Background: Ionizing radiation (IR) accelerates atherosclerosis through induction of cellular senescence, DNA damage, defective efferocytosis, and dysregulation of clonal hematopoiesis (CH) drivers. Although low-dose colchicine reduces ischemic cardiovascular events in coronary artery disease, the precise molecular mechanisms underlying its vasculoprotective effects remain incompletely defined, and whether it mitigates radiation-associated vascular injury is unknown. Methods: Bone marrow-derived macrophages (BMDMs) were pretreated with low-dose colchicine and exposed to 2 Gy IR. Molecular effects were assessed by RNA-seq, immunoblotting, and molecular docking. In vivo effects were tested in a partial carotid ligation (PLCL) model using spatial proteomics. Human monocyte-derived macrophages (HMDMs) from thoracic malignancy patients were analyzed before and after radiation therapy (RT). Results: Low-dose colchicine suppressed IR-induced macrophage senescence signaling while preserving NRF2 activity.

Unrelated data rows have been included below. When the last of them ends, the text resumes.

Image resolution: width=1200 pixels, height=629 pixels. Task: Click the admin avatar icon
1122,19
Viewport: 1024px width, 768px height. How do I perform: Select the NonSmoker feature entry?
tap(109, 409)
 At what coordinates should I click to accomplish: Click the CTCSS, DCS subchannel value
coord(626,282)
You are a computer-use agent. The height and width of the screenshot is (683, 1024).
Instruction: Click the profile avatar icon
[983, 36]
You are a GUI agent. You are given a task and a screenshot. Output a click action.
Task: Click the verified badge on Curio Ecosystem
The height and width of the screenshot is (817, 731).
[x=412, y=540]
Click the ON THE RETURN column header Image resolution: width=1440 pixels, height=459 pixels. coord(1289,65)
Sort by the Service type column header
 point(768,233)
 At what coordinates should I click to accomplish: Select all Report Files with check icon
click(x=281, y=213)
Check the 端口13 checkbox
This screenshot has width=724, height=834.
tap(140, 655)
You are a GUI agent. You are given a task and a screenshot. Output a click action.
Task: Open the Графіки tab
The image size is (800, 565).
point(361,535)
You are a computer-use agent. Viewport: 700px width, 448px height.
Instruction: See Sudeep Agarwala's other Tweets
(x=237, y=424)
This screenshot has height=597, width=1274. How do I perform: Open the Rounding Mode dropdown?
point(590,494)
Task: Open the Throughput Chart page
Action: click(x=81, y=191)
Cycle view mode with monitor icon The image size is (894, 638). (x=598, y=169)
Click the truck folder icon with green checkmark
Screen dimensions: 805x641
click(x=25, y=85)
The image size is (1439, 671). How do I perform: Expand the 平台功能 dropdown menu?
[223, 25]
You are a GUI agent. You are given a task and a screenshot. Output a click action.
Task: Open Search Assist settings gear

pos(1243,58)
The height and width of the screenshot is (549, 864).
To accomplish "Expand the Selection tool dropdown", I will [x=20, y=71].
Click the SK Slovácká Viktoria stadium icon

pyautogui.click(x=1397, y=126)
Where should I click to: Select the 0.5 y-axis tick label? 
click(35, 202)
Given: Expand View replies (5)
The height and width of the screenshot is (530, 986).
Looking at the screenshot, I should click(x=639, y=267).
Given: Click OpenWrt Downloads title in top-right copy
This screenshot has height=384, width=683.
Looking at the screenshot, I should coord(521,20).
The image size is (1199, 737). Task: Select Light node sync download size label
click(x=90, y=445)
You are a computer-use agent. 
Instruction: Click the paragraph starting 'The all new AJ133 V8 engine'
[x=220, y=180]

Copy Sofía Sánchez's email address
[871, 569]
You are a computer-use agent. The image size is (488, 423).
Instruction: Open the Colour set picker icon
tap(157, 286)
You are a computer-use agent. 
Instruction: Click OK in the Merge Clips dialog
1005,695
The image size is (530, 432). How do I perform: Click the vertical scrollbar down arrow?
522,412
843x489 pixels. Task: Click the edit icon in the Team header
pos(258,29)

In a cell-free assay, colchicine directly activated aldehyde dehydrogenase 2 (ALDH2) in a dose-dependent manner (EC50 1-5 nM), identifying ALDH2 as a direct molecular target of colchicine. Following irradiation, colchicine restored ALDH2, reduced mitochondrial (mt)ROS-dependent p90 ribosomal S6 kinase (p90RSK) activation and lipid peroxidation, preserved TET2 and DNMT3A expression, and rescued impaired efferocytosis while preventing nicotinamide adenine dinucleotide (NAD+) and adenosine triphosphate (ATP) depletion. These protective effects were ALDH2-dependent, as they were lost with ALDH2 inhibition or depletion and were mimicked by pharmacologic ALDH2 activation. In vivo, colchicine attenuated radiation-induced atherosclerosis and macrophage senescence-associated stemness (SAS). Consistently, macrophages from patients after RT showed reduced ALDH2 with increased mtROS, lipid peroxidation, and senescence. Conclusion: These findings identify ALDH2 as a previously unrecognized molecular target of colchicine that links mitochondrial redox control to suppression of radiation-induced macrophage senescence and atherosclerosis and may contribute to the efficacy of low-dose colchicine in cardiovascular disease.